I see the logs are referring to paths Type="Net2TLSConfig" ID="0000000000000000" CAPath="" CertificatePath="/etc/foundationdb/fdb.pem" KeyPath="/etc/foundationdb/fdb.pem" .../> did it find both or are those just default values?

To separate the values being mismanaged in the erlfdb erlang/c code vs fdb client not handling it properly see if you can pass the exact values via the environment variables https://apple.github.io/foundationdb/tls.html

leonardb commented 2 years ago

This did not help so I decided to just nuke my entire local DB and start from scratch.

After setting up a fresh install of 6.3.23 with new certs it appears that passing the _bytes variants works fine.

So, not a bug and apologies for the distraction.

I do still have an open question about the ability to defer loading and initialization of the NIF though.

Currently I have a branch which:

Would this be considered as a contribution? It does not change or alter default behavior but it does give consumers the ability to control initialization and network settings outside of settings in sys.config

kocolosk commented 2 years ago

Fascinating. I was just going to comment that I cannot seem to get the _bytes variants to work in either Erlang or Python, so now I wonder what I was doing wrong!

leonardb commented 2 years ago

"I wish I knew....." what I was doing wrong previously. All I can add is that when I added {trace_enable, <<"/tmp/">>} to network options to have a separate trace file for the client connection I was seeing 'tls' errors and the KeyPath="/etc/foundationdb/fdb.pem" @nickva pointed out seemed very off since I don't even have that file on my machine

That sent me down a rabbit-hole of checking with different settings and keys and finally re-installing/initializing with newly generated keys, at which point I discovered you now have to manually add all the key settings to the backup_agent command in foundationdb.conf to stop that throwing a ton of errors.

Once I had a 6.3.23 fresh cluster up and could connect, erlfdb just started working with all the _bytes options.

I honestly wish I knew why though Also added {api_version, 630} to the erlfdb env in my config

kocolosk commented 2 years ago

OK I figured out the issue on my side, just some whitespace issues with the way I was producing the byte strings for the key and cert to pass to the application environment.

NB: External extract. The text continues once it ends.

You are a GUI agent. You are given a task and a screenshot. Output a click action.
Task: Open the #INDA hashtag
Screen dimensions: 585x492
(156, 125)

Agreed that tls_ca_path was just an oversight, clearly that should exist.

Regarding the loading and initialization behavior for the NIF ... I'm wondering if we ought to just always defer the part that sets up the network thread until the first call to erlfdb:open/1. That seems to be more in line with e.g. the behavior of the Python bindings. Might be a little work around the error handling for the sentinel that ensures we only attempt to set up the network thread once, but not a big deal.